Study Selection
The search strategy conducted in all four databases retrieved 9069 records which were imported to Covidence for title and abstract screening. Duplicates were automatically removed by the system. From the resulting 8355 records, a total of 286 references were included in full-text review. Two reviewers assessed the articles independently. The first reviewer assessed 286 articles, and the second reviewer assessed 192 articles (94 remaining articles at full-text stage were assessed only by one reviewer). Twelve studies were included in the final analysis. Study selection and reasons for exclusion are shown in the Study Flow diagram in Figure 1. Expanded table of all included studies is shown in Additional File – Appendix 4.
Study Characteristics
A summary of the main characteristics of included studies is shown in Table 1.

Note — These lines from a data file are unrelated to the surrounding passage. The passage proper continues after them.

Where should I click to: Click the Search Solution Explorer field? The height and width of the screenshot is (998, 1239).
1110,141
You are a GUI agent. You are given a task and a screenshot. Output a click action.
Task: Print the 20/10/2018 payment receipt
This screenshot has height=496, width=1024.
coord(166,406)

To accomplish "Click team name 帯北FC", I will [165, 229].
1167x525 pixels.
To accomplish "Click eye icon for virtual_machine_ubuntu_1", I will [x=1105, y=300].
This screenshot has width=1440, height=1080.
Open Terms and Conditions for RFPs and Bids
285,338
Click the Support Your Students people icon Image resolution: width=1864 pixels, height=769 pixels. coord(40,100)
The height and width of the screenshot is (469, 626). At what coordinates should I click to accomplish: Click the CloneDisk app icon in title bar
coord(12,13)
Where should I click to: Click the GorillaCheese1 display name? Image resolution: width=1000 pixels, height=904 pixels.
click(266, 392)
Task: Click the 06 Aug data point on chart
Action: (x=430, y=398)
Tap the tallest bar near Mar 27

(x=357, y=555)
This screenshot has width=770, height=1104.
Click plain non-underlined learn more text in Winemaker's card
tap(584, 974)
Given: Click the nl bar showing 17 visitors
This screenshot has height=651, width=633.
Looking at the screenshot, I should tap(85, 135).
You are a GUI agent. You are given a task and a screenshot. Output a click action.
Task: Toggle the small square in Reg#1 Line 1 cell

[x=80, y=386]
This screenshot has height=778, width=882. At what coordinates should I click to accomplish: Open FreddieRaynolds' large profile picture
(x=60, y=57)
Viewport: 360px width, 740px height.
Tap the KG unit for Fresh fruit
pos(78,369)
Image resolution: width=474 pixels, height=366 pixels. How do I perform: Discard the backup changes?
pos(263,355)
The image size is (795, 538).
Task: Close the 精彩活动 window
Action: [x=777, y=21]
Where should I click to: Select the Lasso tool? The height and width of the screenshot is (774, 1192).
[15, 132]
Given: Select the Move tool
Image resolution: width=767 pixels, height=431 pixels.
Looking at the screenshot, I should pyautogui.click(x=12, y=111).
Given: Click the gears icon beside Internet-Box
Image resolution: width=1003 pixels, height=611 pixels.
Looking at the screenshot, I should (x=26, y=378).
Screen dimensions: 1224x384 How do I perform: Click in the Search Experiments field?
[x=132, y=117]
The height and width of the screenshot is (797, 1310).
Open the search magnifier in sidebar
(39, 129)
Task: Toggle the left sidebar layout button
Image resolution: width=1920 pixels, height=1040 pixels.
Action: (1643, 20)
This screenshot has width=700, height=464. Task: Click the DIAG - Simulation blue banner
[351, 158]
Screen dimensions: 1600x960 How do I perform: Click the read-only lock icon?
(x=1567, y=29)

TABLE 1 SHOULD BE INSERTED HERE
Study Design and Country
From a total of 12 included studies, six were conducted in the United States (39-44), two in the United Kingdom (45, 46), one each in Gambia (47), Uganda (48), Canada (49), and one, conducted globally, reporting results from 23 different countries (50).
Study design of all included studies were SWAT, i.e., studies within parent RCTs. Six studies within trials were RCTs (40, 41, 45-47, 49) and six were observational studies (39, 42-44, 48, 50).
Health Topic and Setting
Parent studies of included trials addressed different health topics such as depression (2 studies), infectious diseases (3 studies), stroke (1 study), prenatal education (1 study), chronic obstructive pulmonary disease (COPD) (1 study), spine surgery (1 study), breast cancer (1 study), prelabour rupture of membranes (1 study) and prevention of behavioral problems in young children (1 study). Health care settings varied from hospitals, remote community, outpatient clinics, community-based clinics, general practices, physician’s offices and patient´s homes. All studies were published between 2005 and 2020, except one that was published in 1997 (49).
Study Participants
Studies varied in their participants’ characteristics as they targeted selected groups (Table 1). Mean age was reported in 10 studies, ranging from 27 to 73 years (39-46, 49-50). Two studies did not provide mean age of participants (47-48). Six studies included men and women (39, 41-43, 45, 47). Four studies included only women (40, 48-50). One study did not exclude men in its criteria but represented only female perspective (44) and another study included parents aged ≥18 years with child aged between approximately 12 and 36 months (46).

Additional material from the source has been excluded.